(Beginning of Available data)

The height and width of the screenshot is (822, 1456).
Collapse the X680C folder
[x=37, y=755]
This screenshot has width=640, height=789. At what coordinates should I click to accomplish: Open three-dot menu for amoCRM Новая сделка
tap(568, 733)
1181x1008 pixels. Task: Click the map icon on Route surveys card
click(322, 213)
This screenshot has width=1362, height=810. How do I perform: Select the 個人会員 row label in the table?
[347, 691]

(End of Available data)
(Beginning of Available data)

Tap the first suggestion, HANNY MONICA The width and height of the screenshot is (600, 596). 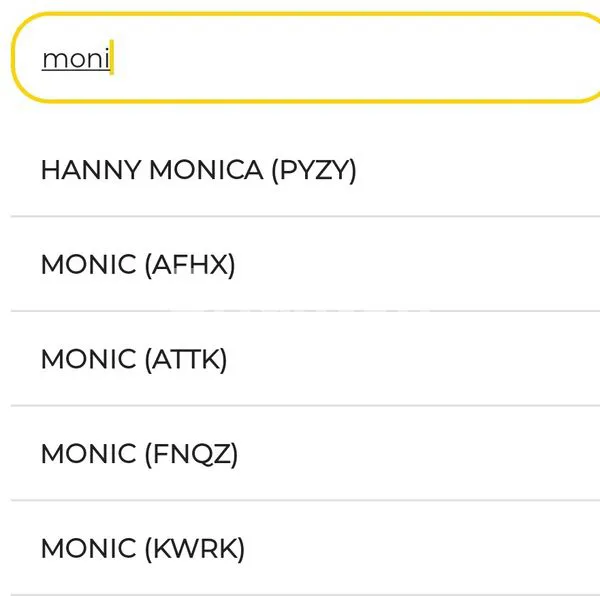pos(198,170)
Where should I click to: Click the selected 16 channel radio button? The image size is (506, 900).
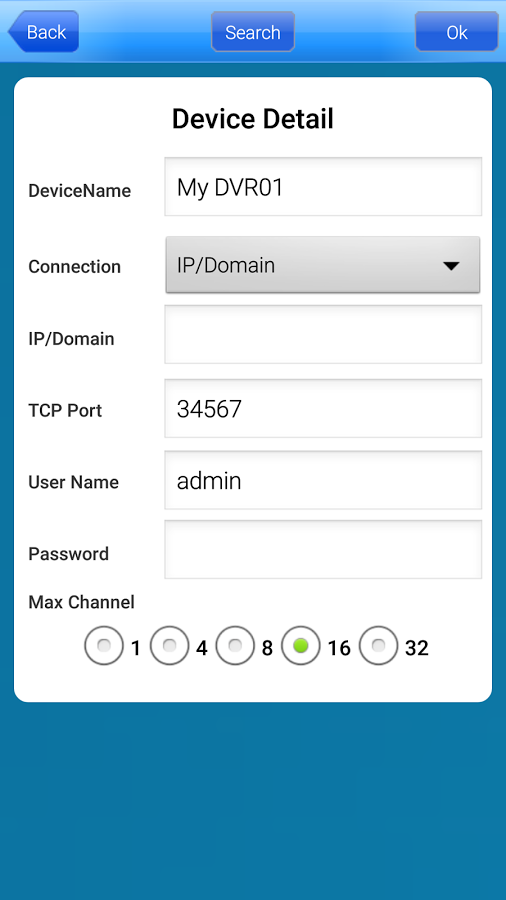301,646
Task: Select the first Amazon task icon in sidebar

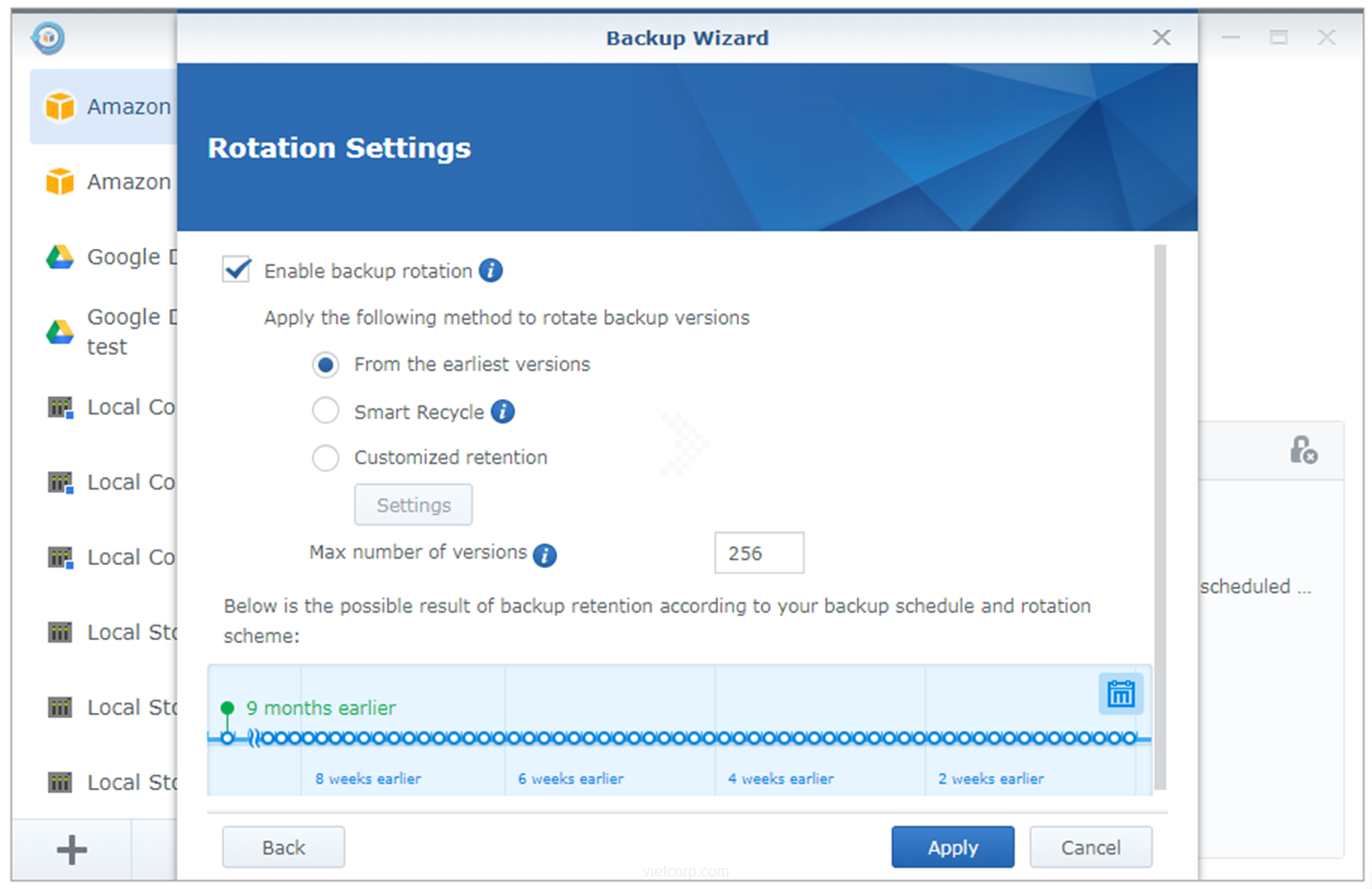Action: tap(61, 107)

(End of Available data)
(Beginning of Available data)

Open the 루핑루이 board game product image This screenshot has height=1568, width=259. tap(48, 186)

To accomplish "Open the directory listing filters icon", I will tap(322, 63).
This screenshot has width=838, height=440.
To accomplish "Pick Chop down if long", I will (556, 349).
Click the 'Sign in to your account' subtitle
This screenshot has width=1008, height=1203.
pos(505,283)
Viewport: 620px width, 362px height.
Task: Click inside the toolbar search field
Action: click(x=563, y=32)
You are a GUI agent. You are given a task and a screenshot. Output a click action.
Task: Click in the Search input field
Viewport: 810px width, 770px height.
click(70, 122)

(End of Available data)

• [Brief]: Could you write out, exactly as they stand, only the lines above that begin at the line with "Open the 루핑루이" and stop after the line with "This screenshot has width=838, height=440."?

• [Solved exercise]:
Open the 루핑루이 board game product image This screenshot has height=1568, width=259. tap(48, 186)

To accomplish "Open the directory listing filters icon", I will tap(322, 63).
This screenshot has width=838, height=440.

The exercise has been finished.